START Data for this exercise

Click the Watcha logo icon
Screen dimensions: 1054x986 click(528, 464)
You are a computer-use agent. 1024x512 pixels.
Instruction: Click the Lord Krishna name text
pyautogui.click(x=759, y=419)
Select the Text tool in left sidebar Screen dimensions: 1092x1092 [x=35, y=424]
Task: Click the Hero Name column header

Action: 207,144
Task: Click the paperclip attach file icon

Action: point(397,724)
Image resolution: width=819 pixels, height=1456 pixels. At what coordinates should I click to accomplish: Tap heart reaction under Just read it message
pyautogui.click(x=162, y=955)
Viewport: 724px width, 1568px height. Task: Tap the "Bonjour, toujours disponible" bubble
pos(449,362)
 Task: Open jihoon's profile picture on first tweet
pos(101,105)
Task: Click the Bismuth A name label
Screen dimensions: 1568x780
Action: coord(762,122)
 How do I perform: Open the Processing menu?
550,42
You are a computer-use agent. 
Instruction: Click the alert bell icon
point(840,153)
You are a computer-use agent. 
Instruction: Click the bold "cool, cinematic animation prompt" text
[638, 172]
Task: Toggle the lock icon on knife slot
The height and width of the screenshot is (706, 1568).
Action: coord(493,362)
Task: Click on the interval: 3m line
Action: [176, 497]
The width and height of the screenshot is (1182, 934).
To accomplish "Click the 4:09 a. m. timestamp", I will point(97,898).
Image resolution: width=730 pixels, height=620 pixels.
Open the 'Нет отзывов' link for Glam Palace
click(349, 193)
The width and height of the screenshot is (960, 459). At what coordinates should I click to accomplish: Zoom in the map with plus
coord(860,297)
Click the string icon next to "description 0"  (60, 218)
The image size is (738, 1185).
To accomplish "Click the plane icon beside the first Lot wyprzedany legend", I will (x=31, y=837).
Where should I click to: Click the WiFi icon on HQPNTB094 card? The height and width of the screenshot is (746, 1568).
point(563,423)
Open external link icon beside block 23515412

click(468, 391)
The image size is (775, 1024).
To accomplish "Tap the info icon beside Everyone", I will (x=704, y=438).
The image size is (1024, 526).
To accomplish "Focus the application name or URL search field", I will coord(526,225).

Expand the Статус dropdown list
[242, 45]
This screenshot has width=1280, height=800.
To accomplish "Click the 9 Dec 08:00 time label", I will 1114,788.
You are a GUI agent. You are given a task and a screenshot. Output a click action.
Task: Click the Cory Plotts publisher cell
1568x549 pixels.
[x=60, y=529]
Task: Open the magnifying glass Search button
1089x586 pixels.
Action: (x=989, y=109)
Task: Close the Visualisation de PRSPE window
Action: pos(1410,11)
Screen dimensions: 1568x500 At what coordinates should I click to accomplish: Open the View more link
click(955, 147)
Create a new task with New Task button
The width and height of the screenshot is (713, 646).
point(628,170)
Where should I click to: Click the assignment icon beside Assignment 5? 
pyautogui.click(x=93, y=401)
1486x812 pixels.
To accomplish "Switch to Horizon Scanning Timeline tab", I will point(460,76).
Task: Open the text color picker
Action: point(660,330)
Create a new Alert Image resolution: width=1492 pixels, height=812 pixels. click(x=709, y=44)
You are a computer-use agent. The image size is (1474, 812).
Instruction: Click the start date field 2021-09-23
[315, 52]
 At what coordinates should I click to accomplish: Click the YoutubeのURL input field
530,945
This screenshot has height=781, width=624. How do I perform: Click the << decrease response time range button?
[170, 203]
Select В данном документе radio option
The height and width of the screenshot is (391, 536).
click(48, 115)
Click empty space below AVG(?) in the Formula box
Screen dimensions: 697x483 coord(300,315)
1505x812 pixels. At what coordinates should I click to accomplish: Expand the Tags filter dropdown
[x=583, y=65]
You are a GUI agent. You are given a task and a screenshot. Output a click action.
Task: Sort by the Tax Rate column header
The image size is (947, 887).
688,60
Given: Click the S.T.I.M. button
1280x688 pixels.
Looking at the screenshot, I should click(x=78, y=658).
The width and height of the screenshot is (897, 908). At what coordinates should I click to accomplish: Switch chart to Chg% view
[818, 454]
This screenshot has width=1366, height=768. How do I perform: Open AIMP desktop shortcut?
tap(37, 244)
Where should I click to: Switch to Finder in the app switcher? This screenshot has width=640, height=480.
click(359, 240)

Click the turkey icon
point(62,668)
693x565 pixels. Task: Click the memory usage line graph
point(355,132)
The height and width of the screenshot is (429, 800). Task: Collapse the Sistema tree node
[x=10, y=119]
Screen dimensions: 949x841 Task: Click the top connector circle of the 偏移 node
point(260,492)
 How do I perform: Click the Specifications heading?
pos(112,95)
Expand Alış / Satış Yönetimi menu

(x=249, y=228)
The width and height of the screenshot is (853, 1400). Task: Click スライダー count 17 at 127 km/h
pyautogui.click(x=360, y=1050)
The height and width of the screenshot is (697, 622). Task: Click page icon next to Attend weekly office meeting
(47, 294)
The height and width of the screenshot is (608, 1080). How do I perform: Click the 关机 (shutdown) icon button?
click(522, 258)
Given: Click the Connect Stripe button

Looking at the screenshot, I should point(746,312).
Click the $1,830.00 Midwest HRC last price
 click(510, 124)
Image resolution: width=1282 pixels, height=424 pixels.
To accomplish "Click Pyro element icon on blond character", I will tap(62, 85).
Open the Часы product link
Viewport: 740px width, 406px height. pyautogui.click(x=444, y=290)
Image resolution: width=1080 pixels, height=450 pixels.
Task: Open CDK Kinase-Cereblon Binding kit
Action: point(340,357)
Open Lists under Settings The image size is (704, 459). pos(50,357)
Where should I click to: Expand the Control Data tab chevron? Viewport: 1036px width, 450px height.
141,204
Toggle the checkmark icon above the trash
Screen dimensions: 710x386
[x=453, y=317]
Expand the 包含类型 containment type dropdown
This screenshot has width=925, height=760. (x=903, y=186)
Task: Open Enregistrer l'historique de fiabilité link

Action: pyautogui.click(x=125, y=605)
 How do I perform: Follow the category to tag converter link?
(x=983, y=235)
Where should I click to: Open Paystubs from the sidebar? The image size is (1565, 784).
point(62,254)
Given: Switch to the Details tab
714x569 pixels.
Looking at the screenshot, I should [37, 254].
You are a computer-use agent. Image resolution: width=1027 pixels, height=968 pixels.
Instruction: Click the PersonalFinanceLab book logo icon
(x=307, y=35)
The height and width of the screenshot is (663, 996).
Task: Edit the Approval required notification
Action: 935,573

END Data for this exercise

◆ **Work item**
Report each line in the data that holds the word "label".

◆ **Answer for this exercise**
Task: Click the Bismuth A name label
To accomplish "Click the 9 Dec 08:00 time label", I will 1114,788.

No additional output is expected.